Algorithms that use only International Classification of Diseases (ICD)-9 codes do not perform well in identifying systemic sclerosis (SSc), according to study results published in Arthritis Research & Therapy. The highest-performing algorithms were those that incorporated clinical data with billing codes.
The study of SSc has been limited by its rarity and small sample sizes, making electronic health records (EHRs) a potentially powerful tool for the study of this patient population; however, implementation of validated methods is necessary. Investigators of the current study developed and validated EHR-based algorithms incorporating clinical data and billing codes to identify patients with SSc in the EHR.
A de-identified EHR with over 3 million patients was utilized to identify the 1899 potential patients with SSc, among whom 200 were randomly selected in the training set for chart review. An expert panel of rheumatologists selected the following algorithm components based on clinical knowledge and EHR-accessible data: ICD-9 (710.1) and ICD-10-CM codes for SSc; positive antinuclear antibody (ANA) (titer ≥ 1:80); and the keyword “Raynaud phenomenon.”

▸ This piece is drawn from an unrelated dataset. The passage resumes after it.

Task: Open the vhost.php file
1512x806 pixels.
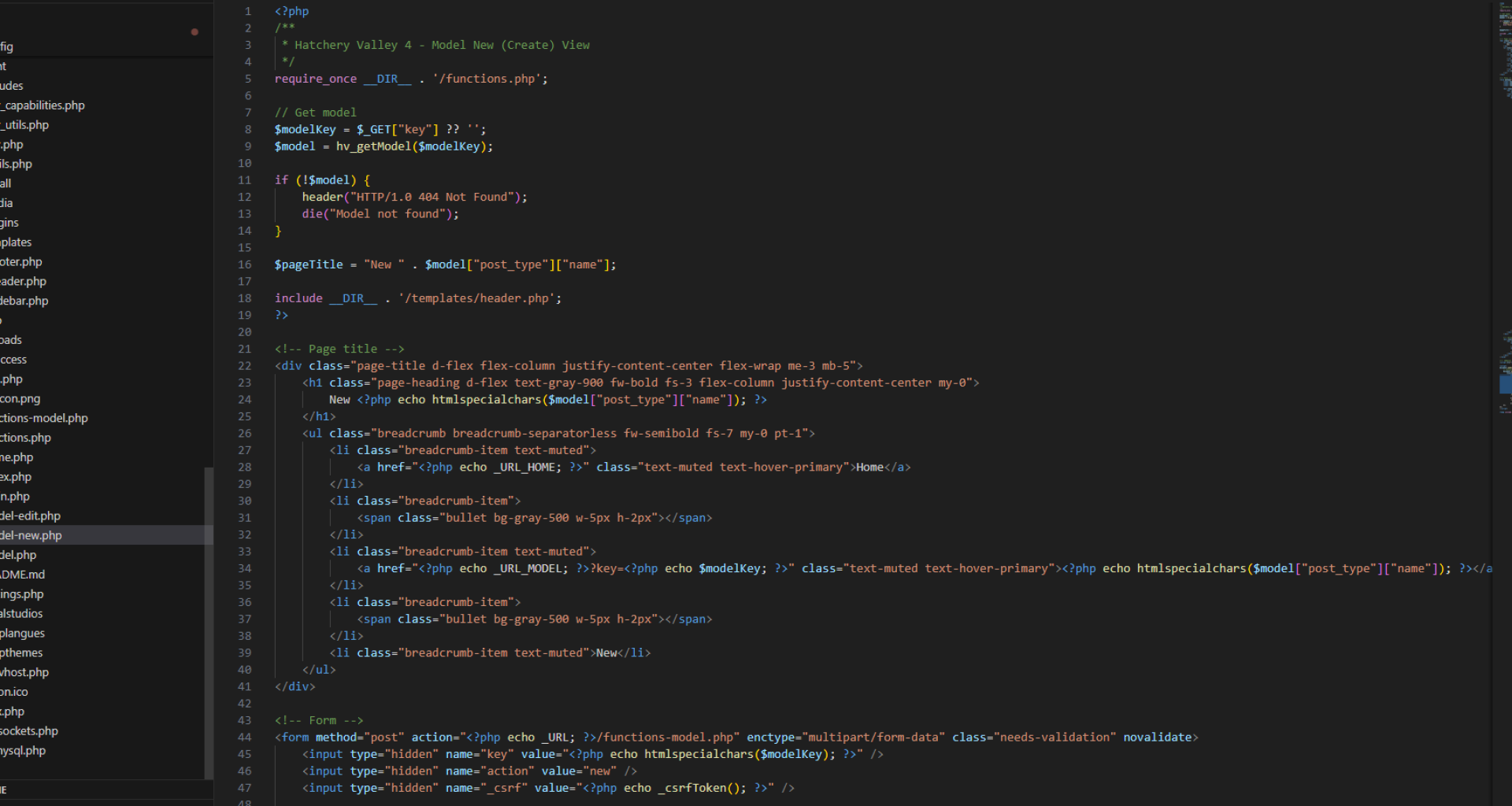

Researchers developed algorithms using both rule-based and machine learning techniques; positive predictive values (PPVs), sensitivities, and F-scores (accounting for PPVs and sensitivities) were calculated for these algorithms. The algorithm with the highest F-score was then validated in a set of 100 participants randomly selected from the database of 1899, who were also excluded from the original training set.
Of the 200 potential patients in the training set, 85 were classified as true cases on chart review, 70 did not have an SSc diagnosis, 24 had SSc diagnosis uncertainty, and 21 had missing specialist notes. Systemic lupus erythematosus (SLE) was the most common diagnosis among the study participants (n=38) who did not have SSc.
Algorithms using only 1 count of the SSc ICD-9 code had low PPVs (52%), but the PPVs increased as code counts increased (63% for ≥2 counts, 79% for ≥3 counts, and 86% for ≥4 counts). Higher PPVs were found when the researchers used ICD-10-CM codes vs ICD-9 code, with 82% PPV for ≥1 count of the ICD-10-CM codes, 84% for ≥2 counts, 88% for ≥3 counts, and 91% for ≥4 counts.
Algorithms using ≥3 or ≥4 counts of the ICD-9 or ICD-10-CM codes and ANA positivity had the highest PPV (100%) but low sensitivity (50%). The algorithm with the highest F-score (91%) was ≥4 counts of the ICD-9 or ICD-10-CM codes with an internally validated PPV of 90%. A random forest machine learning method, including 500 trees and sampling 2 random variables per tree, yielded an algorithm with a PPV of 84%, a sensitivity of 92%, and an F-score of 88%. The Raynaud phenomenon keyword was the most important feature for this algorithm.
“By bridging the gaps between administrative databases and prospective cohort studies, EHR-based cohorts represent powerful tools. Researchers can accurately and efficiently identify [patients with] SSc, examine outcomes longitudinally, and ask clinically important questions about the disease,” the researchers concluded.
Jamian L, Wheless L, Crofford LJ, Barnado A. Rule-based and machine learning algorithms identify patients with systemic sclerosis accurately in the electronic health record. Arthritis Res Ther. 2019;21(1):305.